__Stated goal A__:
Count the lines in the records that contain the string "value", and give only the number.

[BEGIN Provided text]

Also, when homing the X axis it gives two speed surges before settling down to the crawl speed.

Here’s a suggestion (based on what other CNC machines do); move at a modest speed towards the home sensor, stop when it is activated. Then move away at a crawl until it is de-activated. That then is the accurate reference position.

I could go on, but I realise you guys are working hard to address these problems with limited resources. I could help but I’m not sure what the process is. Maybe I’ll just keep testing things and feeding back the information/suggestions. It’s not meant to be a complaint so please don’t take it that way :slight_smile:

The movement of other axis while homing another is fixed for the next firmware release.

The speed burst thing I have never seen myself. Is that only with X axis? Does it happens always or in some circumstances?

The way with backing up after hitting the end stop is good. But currently encoder is highest priority.

I am currently stuck with similar problems. Farmbot is up and running but I really do not about the homing philosophy.
If I try to calibrate an axis, it moves until the end of the axis, runs into slipping of the motor and then sets whatever
point for zero.

[END Provided text]
[BEGIN Task inputs]

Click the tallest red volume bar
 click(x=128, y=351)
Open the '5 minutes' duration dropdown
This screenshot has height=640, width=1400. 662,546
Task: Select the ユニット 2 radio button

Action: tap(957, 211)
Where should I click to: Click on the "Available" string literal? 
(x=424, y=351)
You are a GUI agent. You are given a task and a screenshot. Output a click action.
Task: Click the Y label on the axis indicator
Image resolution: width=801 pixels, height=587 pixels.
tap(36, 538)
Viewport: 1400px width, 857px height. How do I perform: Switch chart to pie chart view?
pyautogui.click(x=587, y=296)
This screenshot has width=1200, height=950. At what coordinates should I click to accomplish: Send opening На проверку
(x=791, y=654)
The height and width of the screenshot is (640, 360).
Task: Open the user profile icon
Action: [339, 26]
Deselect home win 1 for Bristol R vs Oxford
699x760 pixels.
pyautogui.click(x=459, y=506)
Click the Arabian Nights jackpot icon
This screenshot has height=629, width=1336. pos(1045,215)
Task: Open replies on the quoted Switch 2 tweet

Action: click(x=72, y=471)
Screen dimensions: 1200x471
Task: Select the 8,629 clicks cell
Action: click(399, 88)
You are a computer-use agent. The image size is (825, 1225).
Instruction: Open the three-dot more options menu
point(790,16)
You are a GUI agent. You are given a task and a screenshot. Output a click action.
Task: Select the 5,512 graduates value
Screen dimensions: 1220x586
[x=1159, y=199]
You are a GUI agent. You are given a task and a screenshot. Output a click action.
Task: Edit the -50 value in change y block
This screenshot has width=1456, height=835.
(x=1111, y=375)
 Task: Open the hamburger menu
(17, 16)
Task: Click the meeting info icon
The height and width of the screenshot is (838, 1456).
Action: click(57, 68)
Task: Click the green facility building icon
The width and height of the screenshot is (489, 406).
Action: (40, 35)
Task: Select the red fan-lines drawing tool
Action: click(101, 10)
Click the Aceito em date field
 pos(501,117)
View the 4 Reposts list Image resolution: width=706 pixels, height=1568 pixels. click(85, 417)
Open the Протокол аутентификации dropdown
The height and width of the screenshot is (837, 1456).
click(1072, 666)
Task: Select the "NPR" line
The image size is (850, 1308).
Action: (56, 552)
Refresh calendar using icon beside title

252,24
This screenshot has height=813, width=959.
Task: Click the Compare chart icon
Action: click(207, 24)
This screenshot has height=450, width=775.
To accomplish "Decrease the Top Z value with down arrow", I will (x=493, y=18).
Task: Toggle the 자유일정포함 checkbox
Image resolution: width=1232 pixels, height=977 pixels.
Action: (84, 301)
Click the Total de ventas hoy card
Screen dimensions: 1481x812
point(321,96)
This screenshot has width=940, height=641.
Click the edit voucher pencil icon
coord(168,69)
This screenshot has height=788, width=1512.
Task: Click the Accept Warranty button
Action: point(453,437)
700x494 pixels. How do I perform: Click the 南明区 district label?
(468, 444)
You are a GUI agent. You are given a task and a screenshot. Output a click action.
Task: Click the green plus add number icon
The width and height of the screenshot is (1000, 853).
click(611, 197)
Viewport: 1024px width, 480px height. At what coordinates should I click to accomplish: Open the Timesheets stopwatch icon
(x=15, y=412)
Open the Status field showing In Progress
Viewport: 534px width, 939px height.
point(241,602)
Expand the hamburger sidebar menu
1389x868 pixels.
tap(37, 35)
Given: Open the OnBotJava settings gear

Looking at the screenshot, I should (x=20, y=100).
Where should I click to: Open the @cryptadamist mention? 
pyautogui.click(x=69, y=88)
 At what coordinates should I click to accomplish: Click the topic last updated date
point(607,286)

[END Task inputs]

__Stated goal B__:
In the homing discussion above, why does the suggested homing method end by moving away from the home sensor at a crawl until the sensor is de-activated? Answer in one to three sentences.

__Complete response A__:
3

__Complete response B__:
The point where the sensor is de-activated during that slow move away is the accurate reference position.